I also noted there that WEA supporters have had trouble explaining exactly what impact a new constitutional amendment would have and why it is needed. Now come Eleanor Smeal and Martha Burk in an attempt to remedy that situation. They fail.

Here’s how they begin:

Why is the amendment needed? Twenty-three countries — including Sri Lanka and Moldova — have smaller gender gaps in education, politics and health than the United States, according to the World Economic Forum. We are 68th in the world in women’s participation in national legislatures. On average, a woman working full time and year-round still makes only 77 cents to a man’s dollar. Women hold 98 percent of the low-paying “women’s” jobs and fewer than 15 percent of the board seats at major corporations. Because their private pensions — if they have them at all — are lower and because Social Security puts working women at a disadvantage and grants no credit for years spent at home caring for children or aging parents, three-quarters of the elderly in poverty are women. And in every state except Montana, women still pay higher rates than similarly situated men for almost all kinds of insurance. All that could change if we put equal rights for women in our Constitution.

Leave aside the sterling sex-gap performance of such places as Sri Lanka and Moldova; I suspect most Americans don’t care any more than I do about whether we’re losing the pay-gap race to Moldova. Also ignore, for now, the fact that the “77 cents to a man’s dollar” itself reflects the fact that, for whatever reason (maybe “choice” explains part of the reason), women work in lower-paying fields.
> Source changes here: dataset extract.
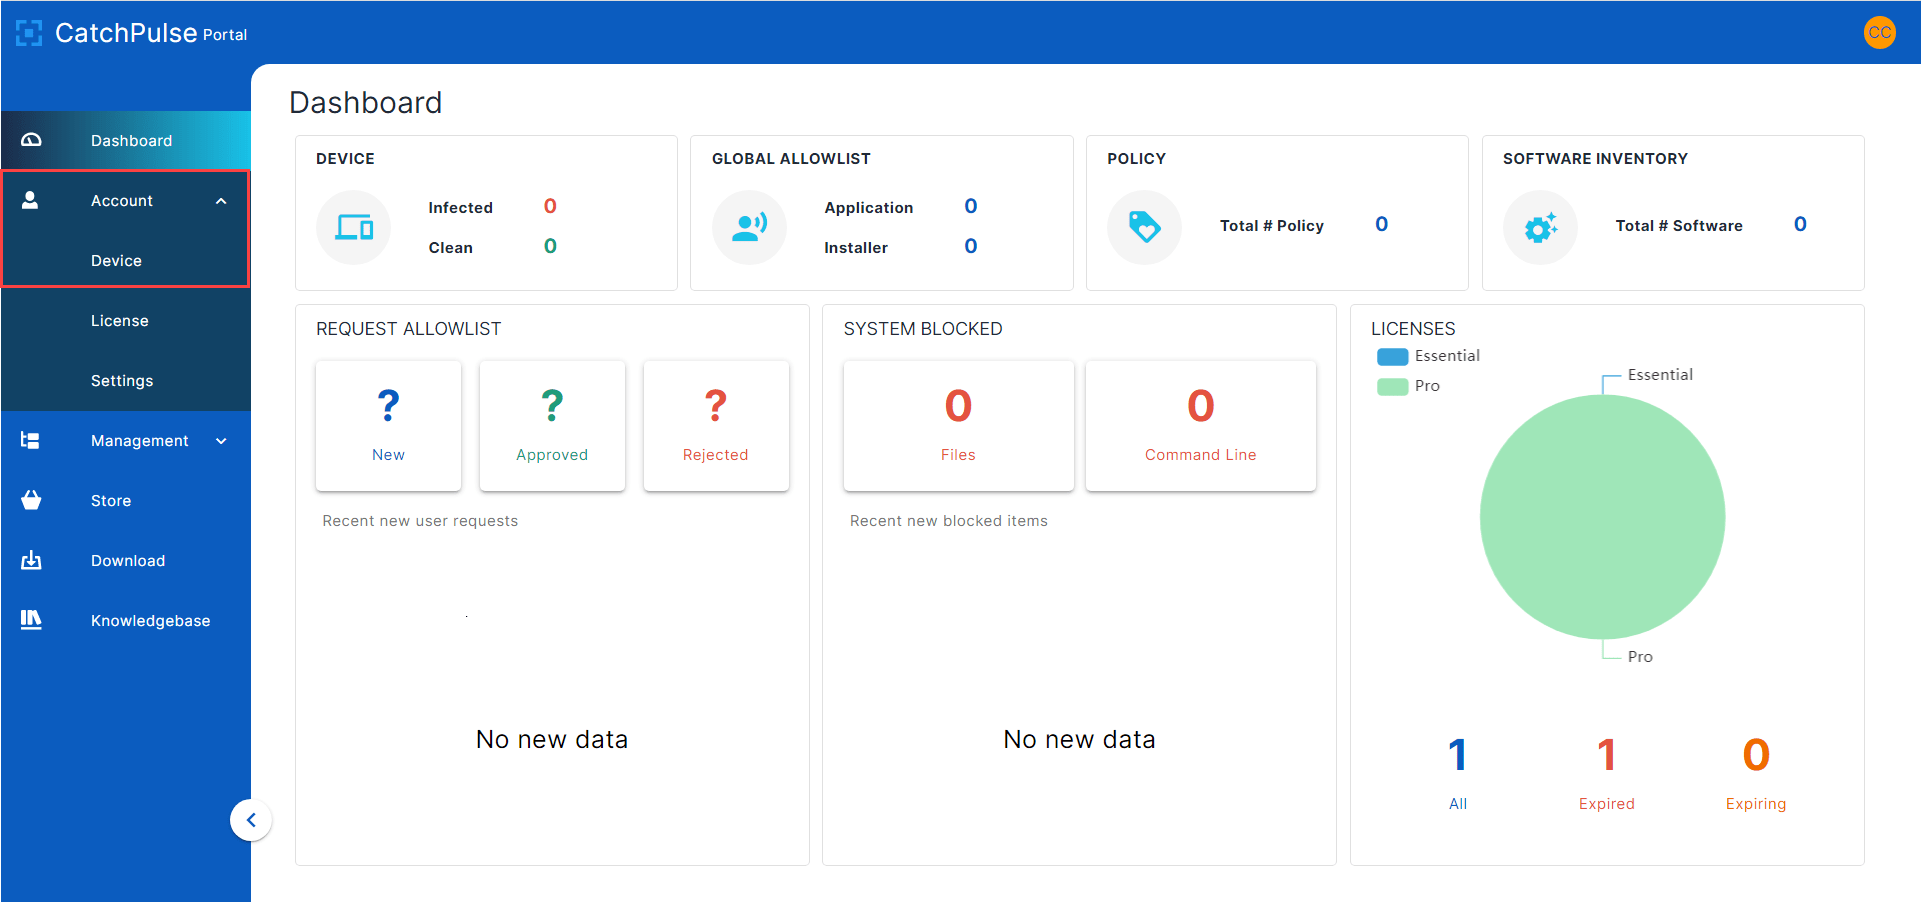
Task: Click the New requests card in Request Allowlist
Action: point(388,425)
A woman truck-driver with the same experience as a man and who works the same hours as a man definitely does not earn 77 cents to the man’s dollar, though a secretary might. But, as I said, ignore that for now. What Smeal and Burk don’t even begin to explain is how amending the U.S. Constitution to prohibit the United States or any state from denying the “equality of rights under law” on account of sex would have any effect whatsoever on the list of horribles they provide.

Would it require “comparable worth” legislation under which bureaucrats would determine that a librarian should be paid the same as a coal miner? Would it bar women from working in low-paying jobs? Make low-paying jobs illegal? Require equal participation in all legislatures and on corporate boards?
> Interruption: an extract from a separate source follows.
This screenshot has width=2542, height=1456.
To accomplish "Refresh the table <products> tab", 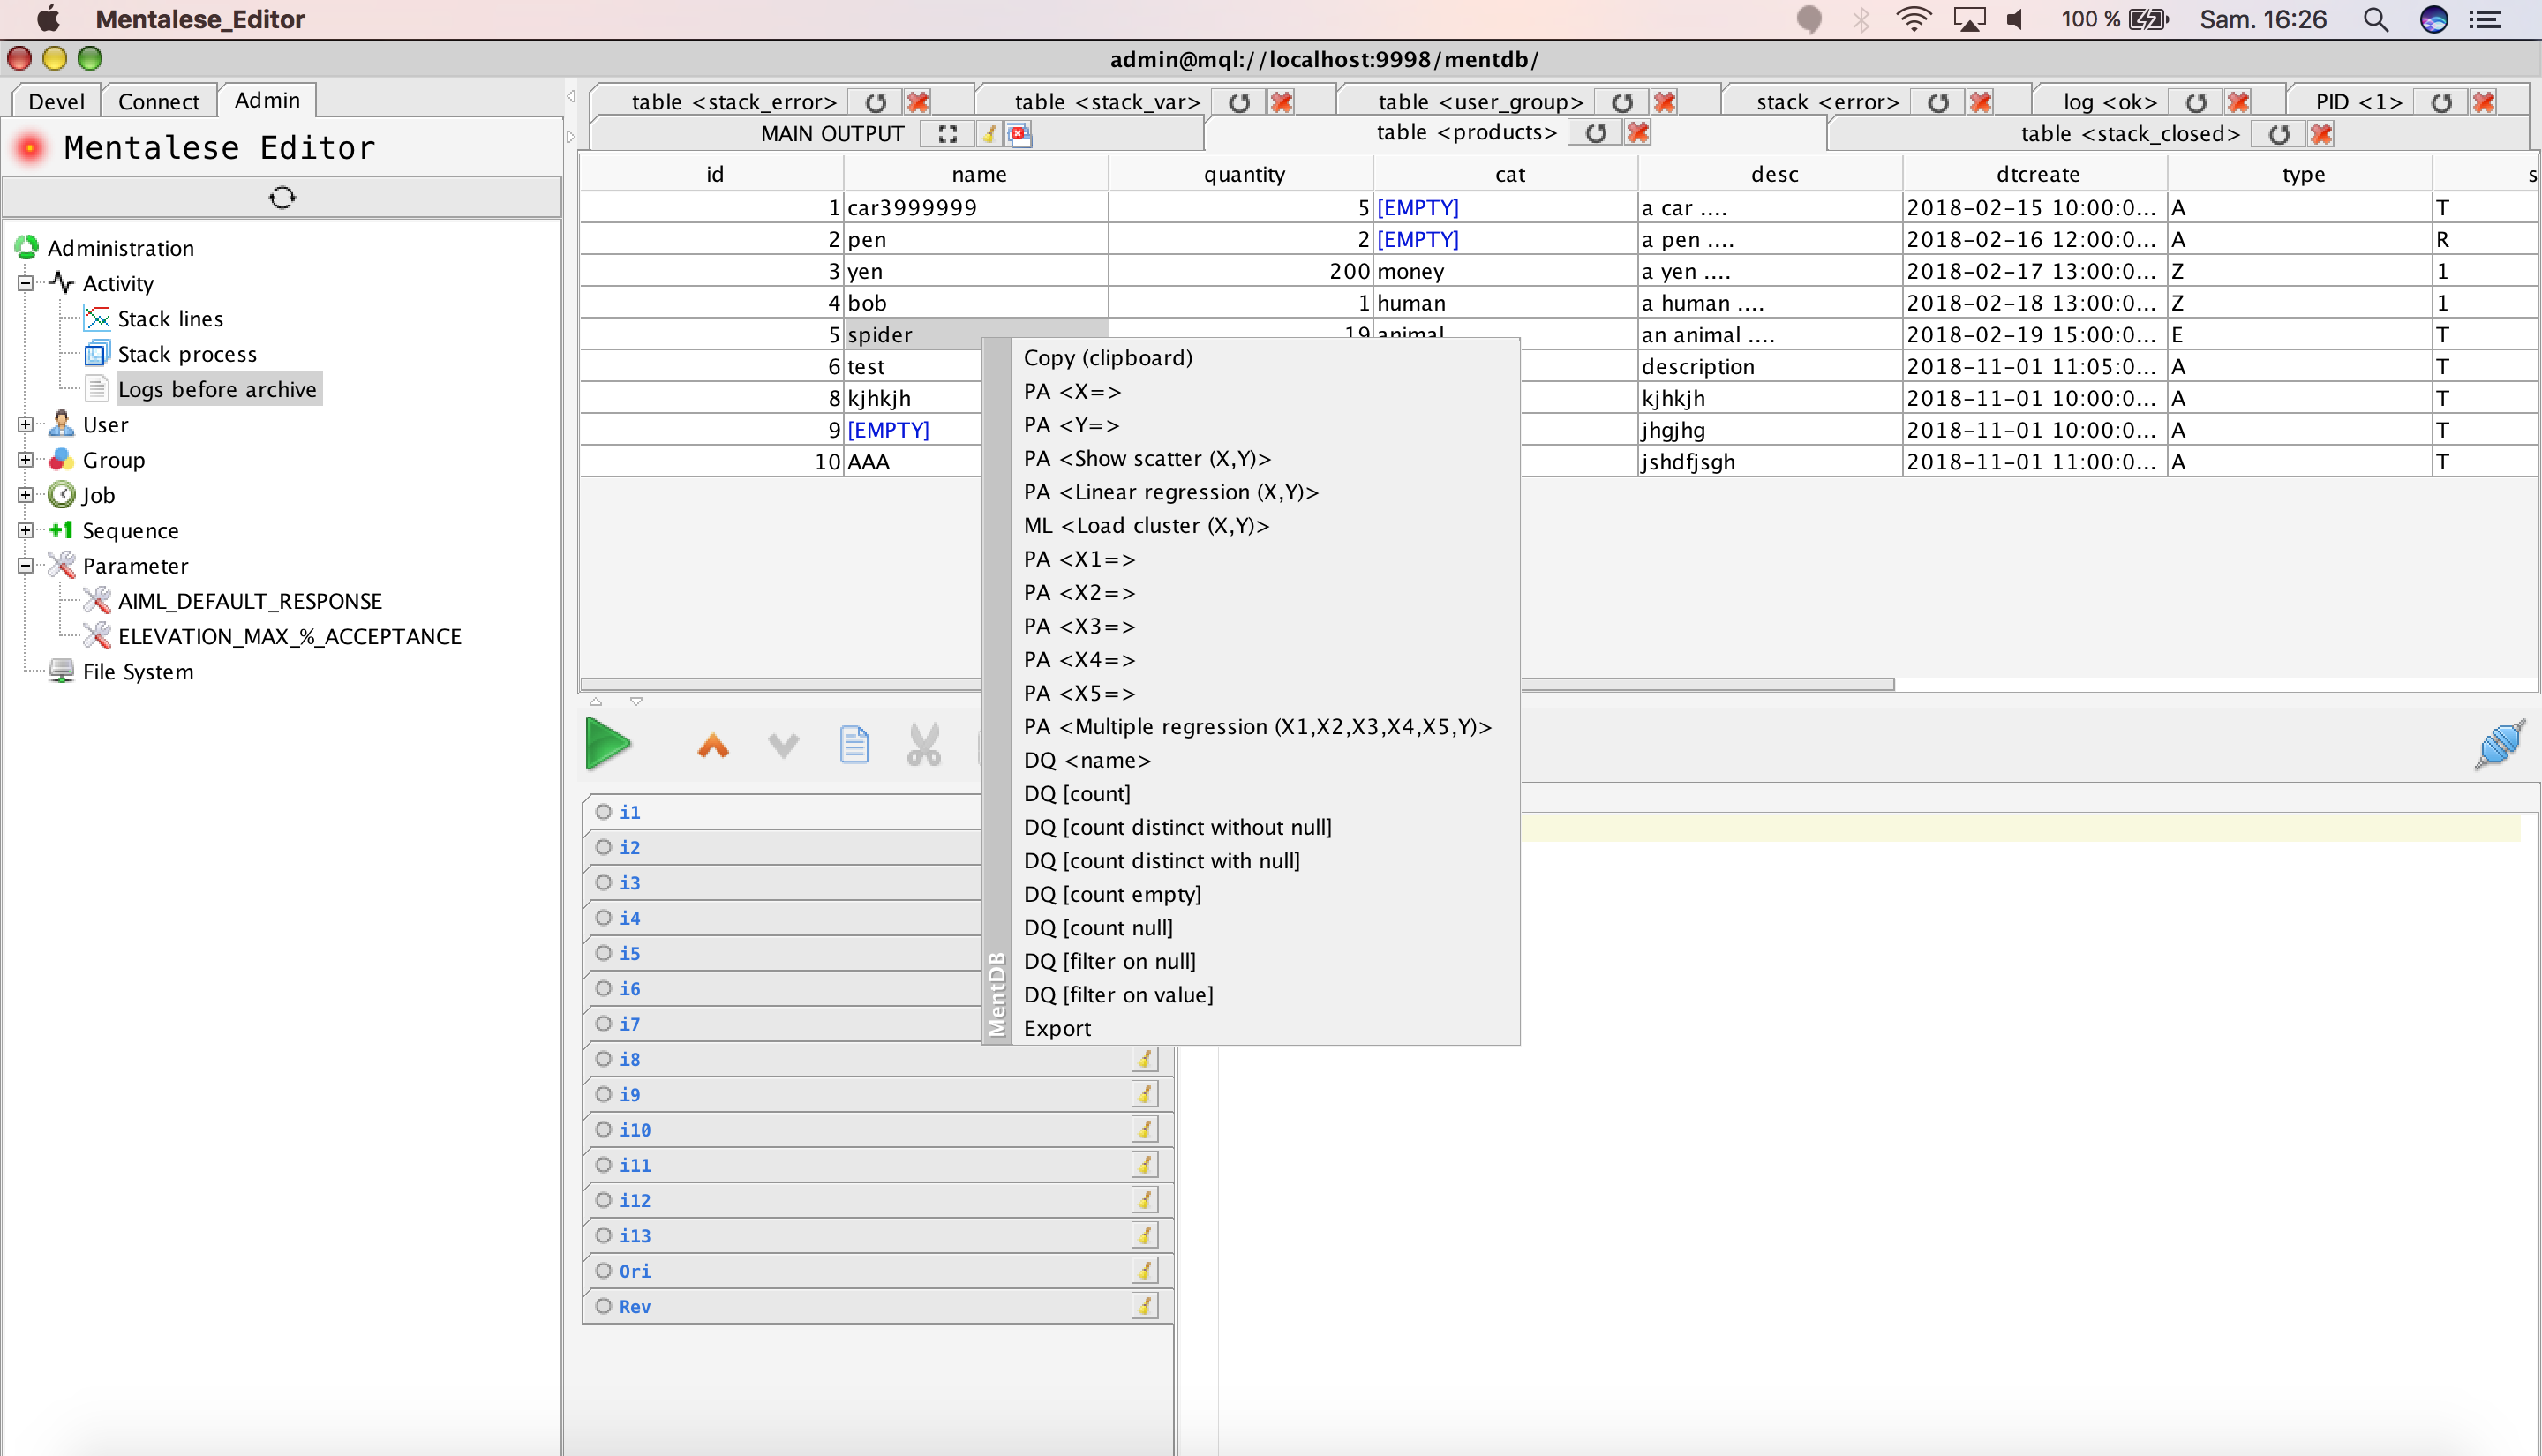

Who knows? The judges who will be called upon to “construe” WEA’s meaning?

Let’s not go there.

Say What? (4)

  1. Alex Bensky April 27, 2007 at 8:01 pm | | Reply

    What’s the point in asking supporters of the WEA or whatever they call it what they think it would permit or prohibit? The legislative history of the 1964 Civil Rights acts contains a number of statements by its sponsors that preferential treatment is not contemplated by the bill, most famously by Hubert Humphrey’s claim that he would eat his hat if anyone could find quotas in the bill.

    That didn’t stop the courts from ignoring the plain meaning of the act and given the “living constitution” philosophy, I’d be wary of giving judges any more power to enact de facto social legislation.

  2. John Rosenberg April 28, 2007 at 12:14 am | | Reply

    Alex – Good question, but most of the Congressional debate, and Humphrey’s hat quote, dealt with the charge by Southerners that the CRA would require racially proportional hiring, etc. In the Weber case (1979) and elsewhere, defenders of race-based hiring agreed that the CRA did not require race-based affirmative action but argued that it allowed it. I think they were wrong, but the Supremes didn’t.

  3. staghounds May 2, 2007 at 7:31 pm | | Reply

    WHY are homosexuality and transsexuals the only sexual isentities to be protected? Why shouldn’t it be just as illegal to discriminate against D&S folks or redhead fanciers? Who will speak for the furries?

  4. staghounds May 2, 2007 at 7:33 pm | | Reply

    ALSO, you might like this article about basketball referree discrimination.

    We’re going to find racism even if the racists don’t know they are doing it!